The main problem with your query, is that you are basically doing a lot of checks, with rows running wild. So here are some tips to reduce how many rows you are generating at each MATCH.

1) Unless you NEED duplicates, use WITH DISTINCT instead of just WITH. WITH can create duplicate rows (because you only cut off a column), and every duplicate row you process is wasted time and extra DB hits. (Namely, every filter column you drop adds duplicate rows)

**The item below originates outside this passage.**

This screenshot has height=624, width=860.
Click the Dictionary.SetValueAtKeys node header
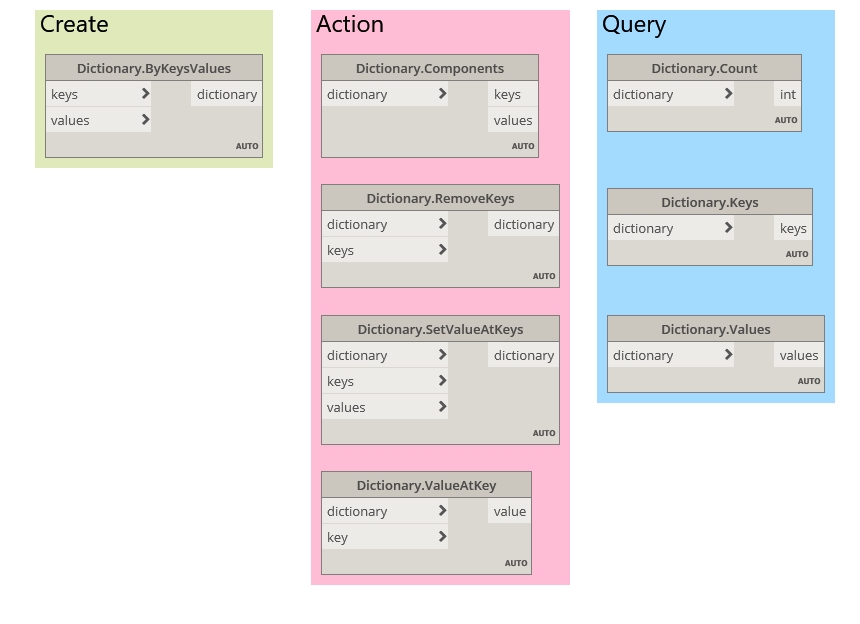[440, 329]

2) :Value.value is overloaded. It has no semantic meaning, and the value isn't even guaranteed to be any kind of type. That means every :Value check has to go out and touch a bunch of :Value nodes that have nothing to do with what your searching for. So as the number of attached :Value nodes increases, the more expensive it becomes to find the right one (This is less expensive if it could be indexed, so that it could just find the right :Value, and see what it is connected to. This doesn't help if you can't change the schema you're working with, and by schema, I mean how your data/relationships are setup).

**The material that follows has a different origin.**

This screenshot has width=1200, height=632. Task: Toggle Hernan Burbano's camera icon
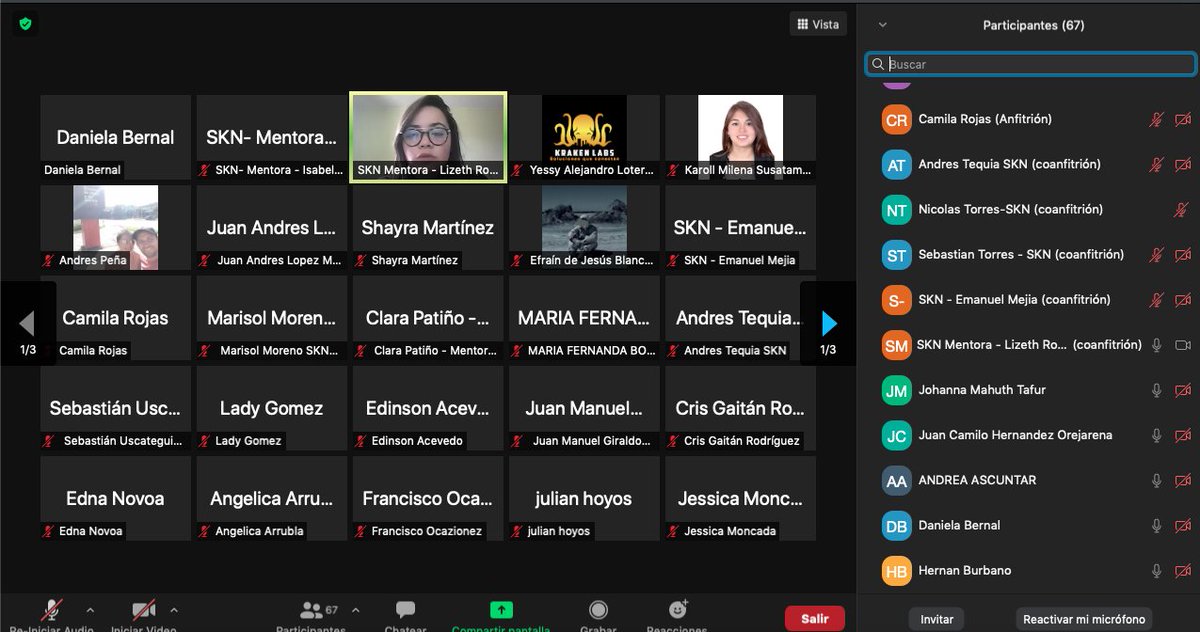point(1184,570)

3) Only check what you need to check. It might seem more efficient to say (a:A)-[:TO]->(b:B), but if all [:TO] are from :A to :B, Neo4j now has to verify that the first node is an :A and the second node is a :B. Cypher doesn't know what is implicitly true, so it has to do the check, but each of these redundant checks has to go out and hit the DB for every row. So it is better to say (a)-[:TO]->(b).

4) Limit variable scope. Here, you match -[ru:CREATED_BY]->(u:User) at the beginning but than don't use it til the end, with no filters. This multiplies how many rows you have by the number of -[ru:CREATED_BY]->(u:User) on each decision, that ALL have to be checked in the further matches. Unless -[ru:CREATED_BY]->(u:User) somehow greatly limits the matched decisions (or there can only be one per decision), match this support information at the end.

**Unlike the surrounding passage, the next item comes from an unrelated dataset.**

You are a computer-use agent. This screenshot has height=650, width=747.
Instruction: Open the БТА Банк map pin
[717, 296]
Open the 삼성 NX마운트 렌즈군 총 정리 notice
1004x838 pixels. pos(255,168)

5) Order your filters from strongest to weakest (if you can). to cut as many rows as early as possible.

6) Tricks to minimize rows. Each row pulled up makes the following steps in the query have to work that much harder, so minimize rows in queries. If you are using OR to combine unrelated, but similar columns queries (like all orgs with conditions A or orgs with conditions B) and the work of the two queries just make things more expensive for the other half, it might be better to use UNION to combine the results of smaller, faster queries (and UNION can run in parallel up to the merge results). Note that simple queries like WHERE org.id in [1,2,3] are still faster than UNION, since the work can all be done in one lookup.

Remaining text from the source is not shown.